In This Story
ExxonMobil presented its second-quarter earnings Friday. Profits and revenues are both higher than they were the same time last year, with the oil giant clearing $9.2 billion on a $93 billion bottom line (up 17% and 12% respectively). Fueling all that cash is record oil production — including from a Caribbean claim that has the company tied up in legal proceedings with its biggest rival.
“We delivered our second-highest 2Q earnings of the past decade as we continue to improve the fundamental earnings power of the company,” CEO Darren Woods said in a statement accompanying the numbers, which noted that Exxon was pumping 4.1 million barrels of crude-equivalents a day. “We achieved record quarterly production from our low-cost-of-supply Permian and Guyana assets, with the highest oil production since the Exxon and Mobil merger.”
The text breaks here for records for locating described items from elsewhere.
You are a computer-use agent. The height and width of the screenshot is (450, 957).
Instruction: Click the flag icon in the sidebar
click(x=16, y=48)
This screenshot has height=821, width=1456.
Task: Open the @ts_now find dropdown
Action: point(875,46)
That Guyanese project, the Stabroek Block, was first drilled in 2015, and has since been discovered to hold nearly $1 trillion in oil. A Bloomberg Markets magazine story reveals that Exxon nearly walked away from the project, fearing that the trouble of getting to the crude it held — more than a mile under the sea and costing as much as $1 million a day to reach — would be more trouble than it was worth. It even sold blocks of the project to other oil companies like Hess in exchange for them fronting some of the costs.
It turns out the Stabroek was worth way more than the trouble of digging it up. And when Exxon’s giant oil-peer Chevron closed its $53 billion acquisition of Hess earlier this year, its Stabroek stake was a huge reason for the swollen price tag. Exxon is trying to muscle Chevron out of the project, arguing in arbitration that its contract with Hess gave it first dibs in the event of a sale, but those proceedings are ongoing. For now, though, Exxon is combining its Stabroek production with supply from its own mega-acquisition (a $60 billion absorption of Pioneer Natural Resources) to wash the world in fossil fuels.
Though the company discussed some of its efforts at breaking into less carbon-intensive energy sub-industries — lithium production, carbon capture, etc. — its financial heart and soul remains black and sticky.
“An energy-abundant future, driven by economic growth and rising levels of prosperity, creates opportunity for ExxonMobil no matter the speed or direction of the energy transition,” Woods said on the company’s earnings call.